Splice-validator-participant-1 keeps restarting during reconnect-participants on mainnet (v0.5.18)
We’re running a Canton validator node (v0.5.18) on mainnet and the splice-validator-participant-1 container keeps restarting in a loop.
Observed behavior:
- Participant starts and connects to 13 sequencers successfully
- Gets stuck on Task reconnect-participants still not completed
- CPU spikes to ~785% (nearly maxing all 8 cores), RSS grows to ~4.3 GB
- Participant crashes ~6 minutes after startup with no ERROR-level logs
- Validator loses its gRPC connection to participant:5002 and also restarts
- Cycle repeats
Server spec: 8 vCPU / 16 GB RAM, 100 GB data disk. Memory and disk are not the bottleneck.
Is this expected behavior during the initial ACS sync on mainnet? Does the reconnect-participants task eventually complete after enough retry cycles, or is there something we need to configure to stabilize the
participant?
The reconnect-participants task is the participant’s internal task that reestablishes its connections to the synchronizer’s sequencer connections after a restart, task stalls when the participant is under extreme resource pressure during the initial ACS commitment reconciliation process. crash at ~6 minutes with no ERROR logs seems a JVM out of memory kill which explains why you see nothing in the application logs.

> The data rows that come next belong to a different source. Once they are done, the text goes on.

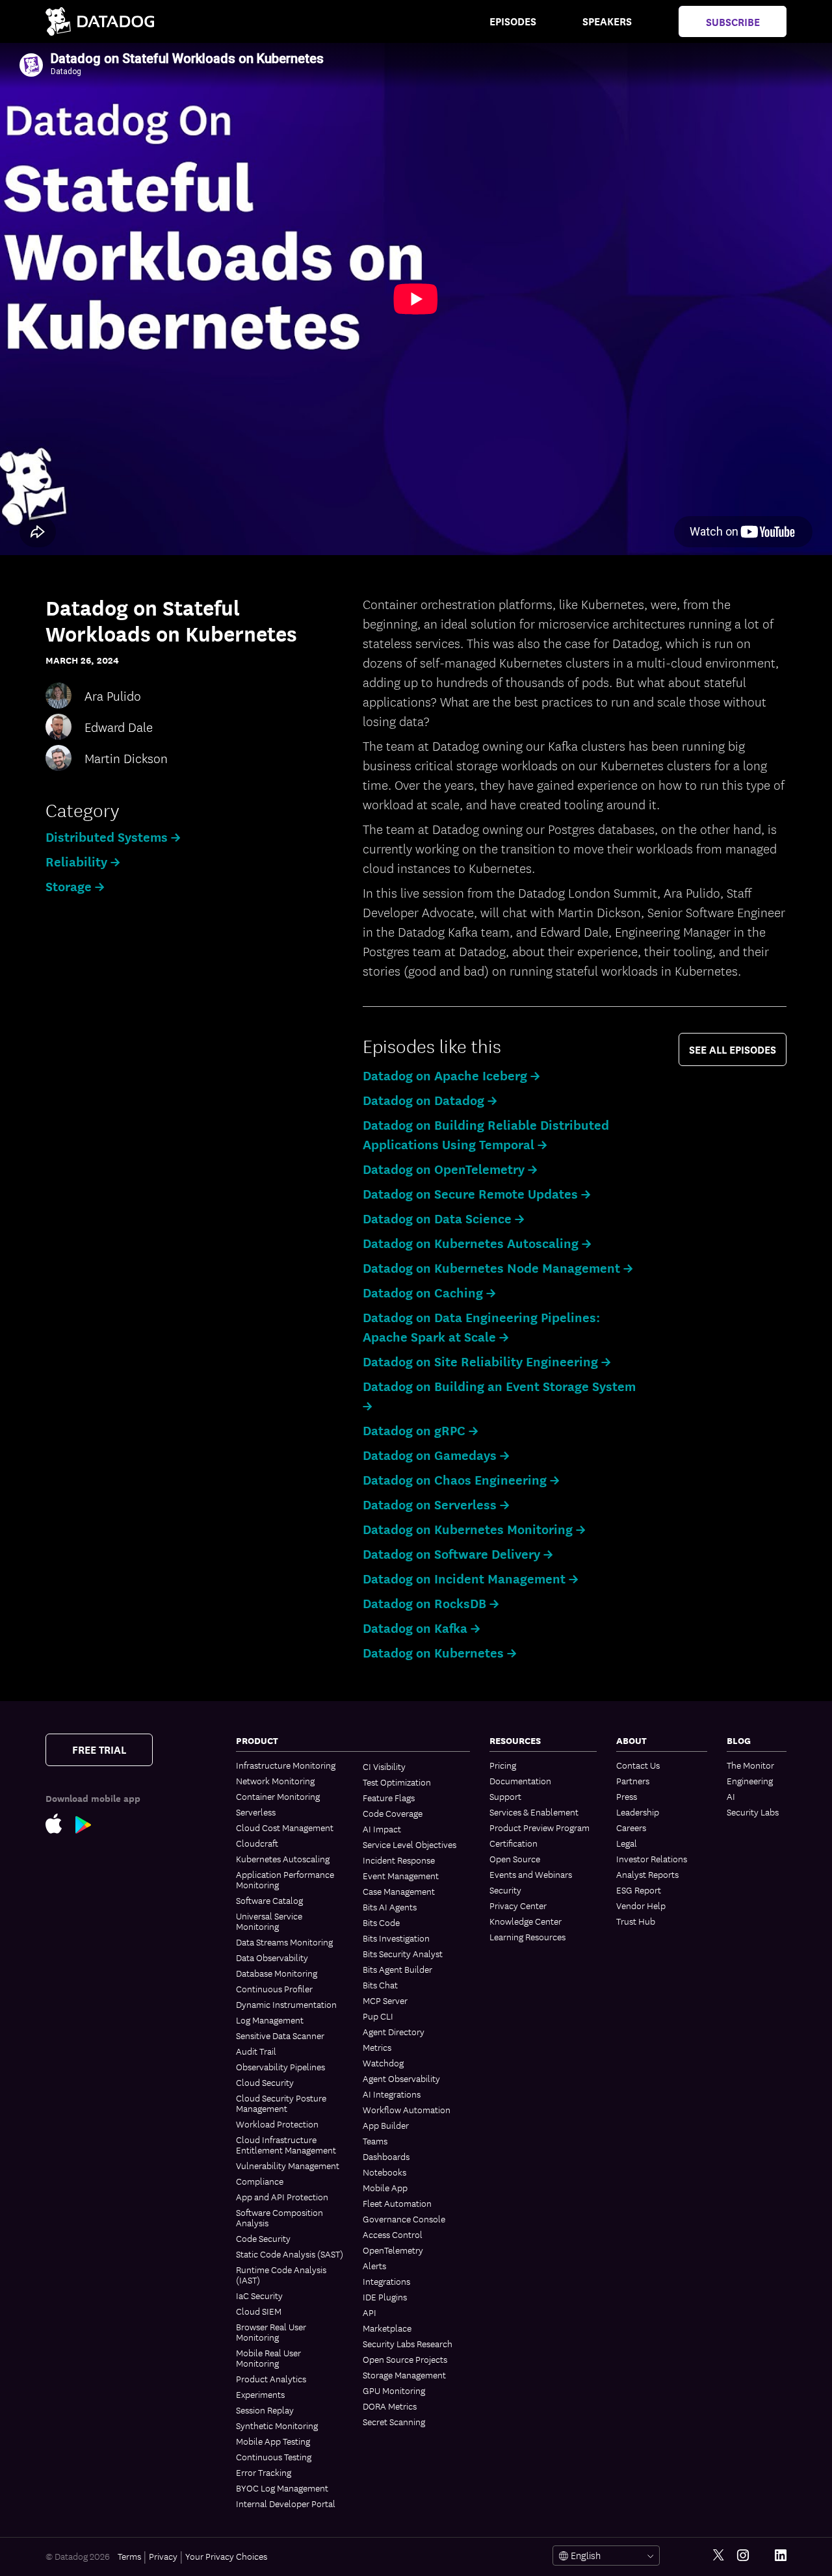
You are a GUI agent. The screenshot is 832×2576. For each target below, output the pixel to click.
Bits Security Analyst (403, 1953)
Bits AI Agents (390, 1906)
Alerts (374, 2265)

I’d suggest a few things to try:
-
Increase the participant JVM heap as in add explicit heap flags to the participant container via
_JAVA_OPTIONSin your Docker Compose. -
High CPU usage is the JVM’s parallel GC threads competing with each other so capping container CPU to like 6 cores forces the JVM to use fewer GC threads and often results in faster overall startup because GC becomes less chaotic.
-
ACS commitment processing is also db heavy so if Postgres is on the same 100 GB data disk with standard IOPS it can become a bottleneck that backs up the participant’s memory queues.